For this scheme to be IND-CPA secure $\textsf{MD5}(k\mathbin\|m)$, or "secret-prefix MD5," must be a pseudorandom function (I will not prove this, but it follows from the fact that your scheme is very close to $\textsf{CTR}$ mode). To define pseudorandomness formally, we say for all probabilistic polynomial time oracle machines $M$, polynomials $p(\cdot)$

$$\big| \Pr[M^{\textsf{MD5}(k\mathbin\|m)} = 1] - \big| \Pr[M^{H_n} = 1]\big| < \frac{1}{p(n)}$$

where $k \xleftarrow{\$} \{0,1\}^{128}$ and $H_n$ is uniformly distributed among all functions mapping $384$-bit to $128$-bit strings (we're going to ignore padding for the purposes of the proof, but I'll informally explain later how this distinguishing attack can work with $\textsf{MD5}$'s padding scheme as well). We claim we can construct a probabilistic polynomial time oracle machine $M$ that makes no more than two queries such that

$$\big| \Pr[M^{\textsf{MD5}(k\mathbin\|x)} = 1] - \Pr[M^{H_n} = 1]\big| = 1 - \frac{1}{2^{128}}$$

showing that $\textsf{MD5}(k\mathbin\|x)$ is far a pseudorandom function, and that your encryption scheme is not IND-CPA secure.

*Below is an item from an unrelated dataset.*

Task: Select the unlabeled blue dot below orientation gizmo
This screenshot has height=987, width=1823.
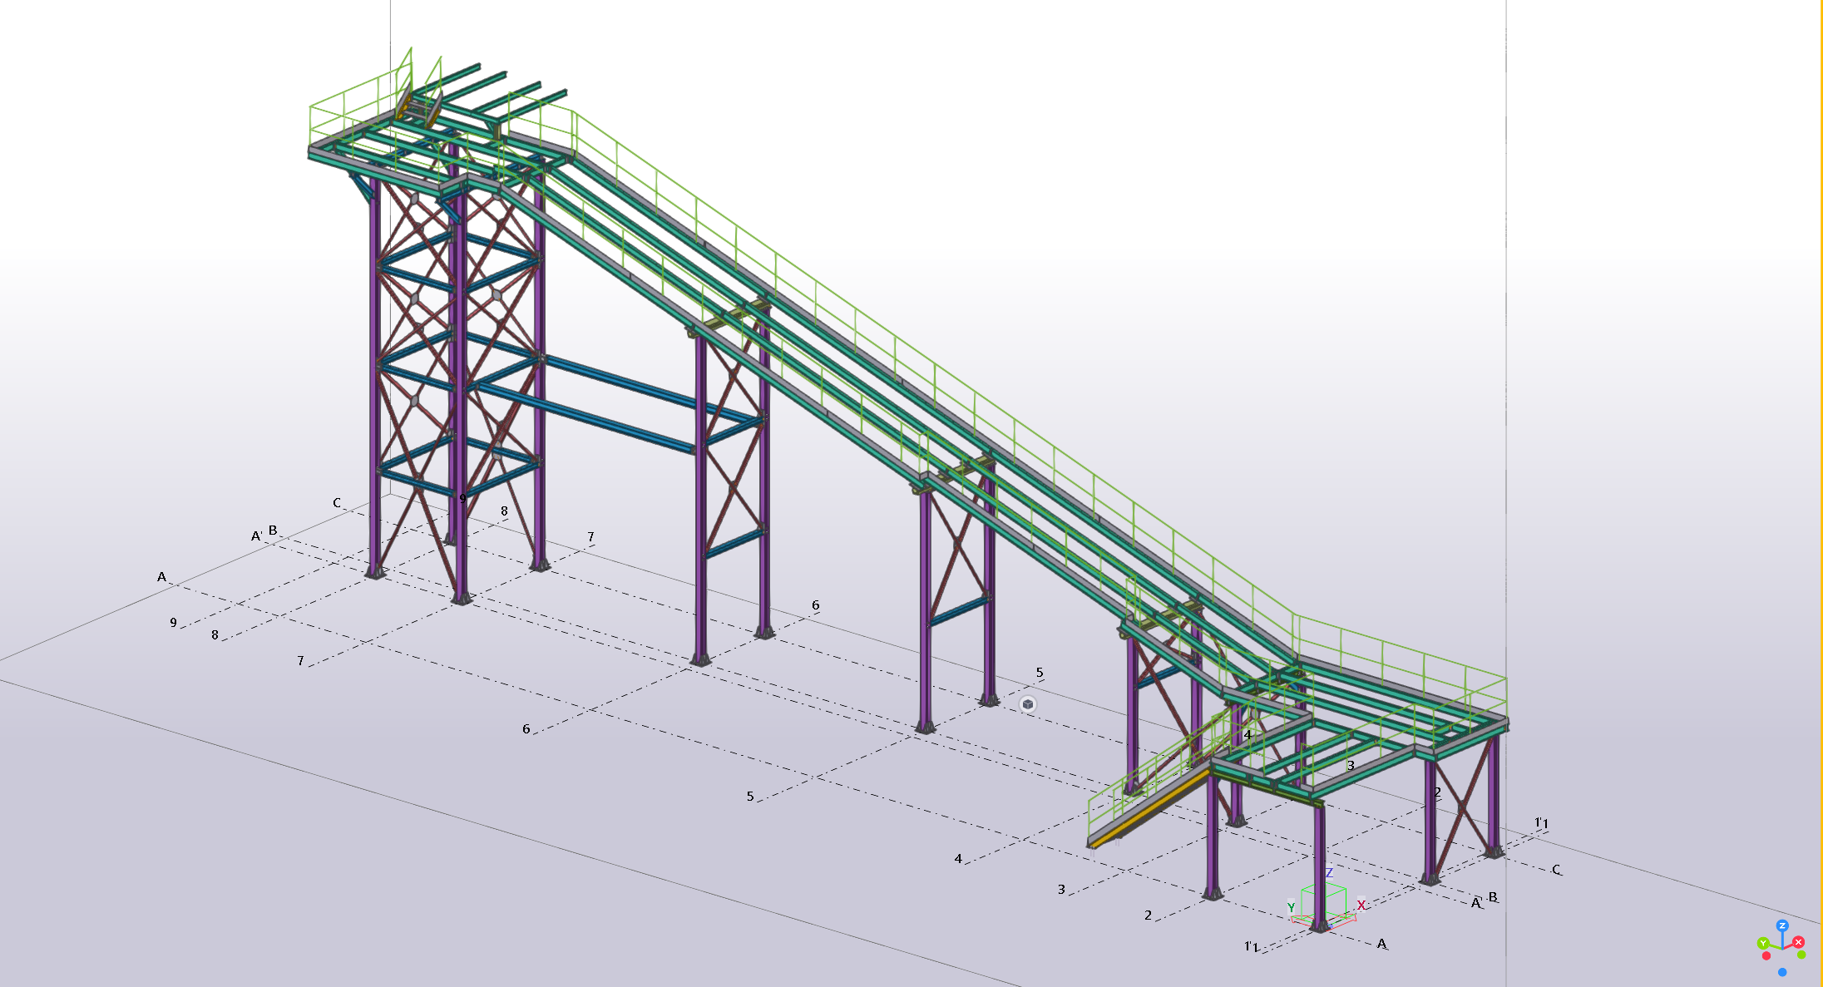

First we're going to open the hood on the $\textsf{MD5}$ hash function. $\textsf{MD5}$ uses the Merkle–Damgård (MD) construction, which is a way of taking a compression function $h: \{0,1\}^c \times \{0,1\}^b \rightarrow \{0,1\}^c$ and turning into into a variable-input-length hash function $H: \{0, 1\}^c \times \{0,1\}^* \rightarrow \{0,1\}^n$. $\textsf{MD5}$ might better be written $\textsf{MD5}(IV, m)$ to signify its fixed-length initialization vector $IV$, which is always used to begin the MD iteration of the compression function.

The iteration works as follows. After padding, the message $k\mathbin\|m$ (which in our case has a secret-prefix key) is split into $512$-bit chunks $k\mathbin\|m_1, m_2, \ldots m_p$. The MD iteration is defined as follows: $h_1 = h(IV, k\mathbin\|m_1), h_i = h(h_{i-1},m_i)$. Then $\textsf{MD5}(IV, k\mathbin\|m) = h_p$.

Our oracle machine $M$ works as follows. First $M$ picks a message $m' \xleftarrow{\$} \{0,1\}^{384}$ and queries it's hashing oracle to get response $h'$. If its oracle is $\textsf{MD5}(k\mathbin\|m)$ then $h'=h_1$, else $h'=\mathcal{U}_{128}$ (i.e., $h'$ is a random variable with equal probability in the set of $128$-bit strings). Next our $M$ picks a message $m'' \xleftarrow{\$} \{0,1\}^{512}$, and queries it's oracle with $m'\mathbin\|m''$ to get $h''$. If its oracle is $\textsf{MD5}(k\mathbin\|m)$ then $h''=h_2$, else $h''=\mathcal{U}_{128}$. Notice that we can compute $h_1$ from $h_2$ because no secrets are needed to do so. Specifically, $M$ computes $h''' = h(h',m'')$. If $h''' = h''$ $M$ outputs one, else zero. If the oracle is $\textsf{MD5}(k\mathbin\|m)$, then $\Pr[M^{\textsf{MD5}(k\mathbin\|x)} = 1] = 1$, and if the oracle is $H_n$, then $\Pr[M^{H_n} = 1] = 1/ 2^{128}$, which represents the chance $\mathcal{U}_{128}$ is any particular string.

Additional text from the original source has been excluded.